Nous avons interviewé le créateur de The Samaritans, Hussein Kurji, de Xeinium Productions, pour savoir quel regard il porte sur la série, et pourquoi les rhinocéros y jouent un rôle.

Qu’est-ce qui vous a poussé à créer cette série ?

Il y a plus de 4 000 ONG au Kenya, et des amis qui ont travaillé dans ce milieu m’ont raconté toutes sortes d’histoires. Un jour, on m’a demandé d’écrire une série humoristique, et l’idée d’associer une série du type The Office à l'univers des ONG a commencé à tourner dans ma tête. Ces histoires invraisemblables que j’avais entendues ne pouvaient-elles pas faire une bonne comédie ?

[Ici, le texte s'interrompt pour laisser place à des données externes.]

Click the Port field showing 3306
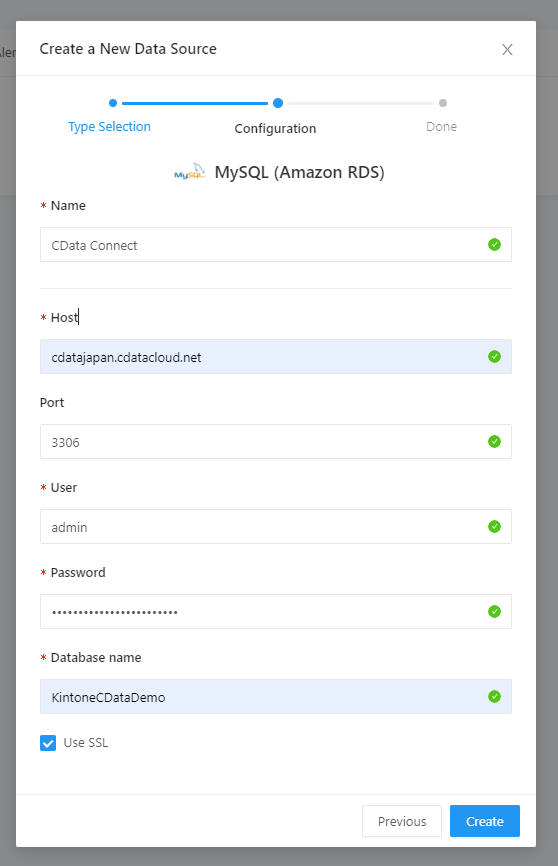 point(276,442)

Quelle est l’histoire la plus folle que vous ayez entendue à propos d’une ONG ?

On m’a raconté qu’aux Etats-Unis un permis de chasser le rhinocéros en Namibie avait été mis aux enchères en vue de collecter des fonds pour protéger cette espèce menacée d’extinction. Le nombre d’histoires de ce genre est incalculable. Il y a quelques années, alors que je travaillais dans un hôtel cinq étoiles de Nairobi, je me suis rendu compte que les ONG n’étaient pas toujours ce qu’elles semblaient être. Tous ces gens qui mangeaient leur bisque de homard en discutant de la manière de réduire la pauvreté… Quelque chose ne tournait pas rond.

Pourquoi la comédie vous semble-t-elle un bon moyen de dénoncer le manque de transparence du secteur humanitaire ?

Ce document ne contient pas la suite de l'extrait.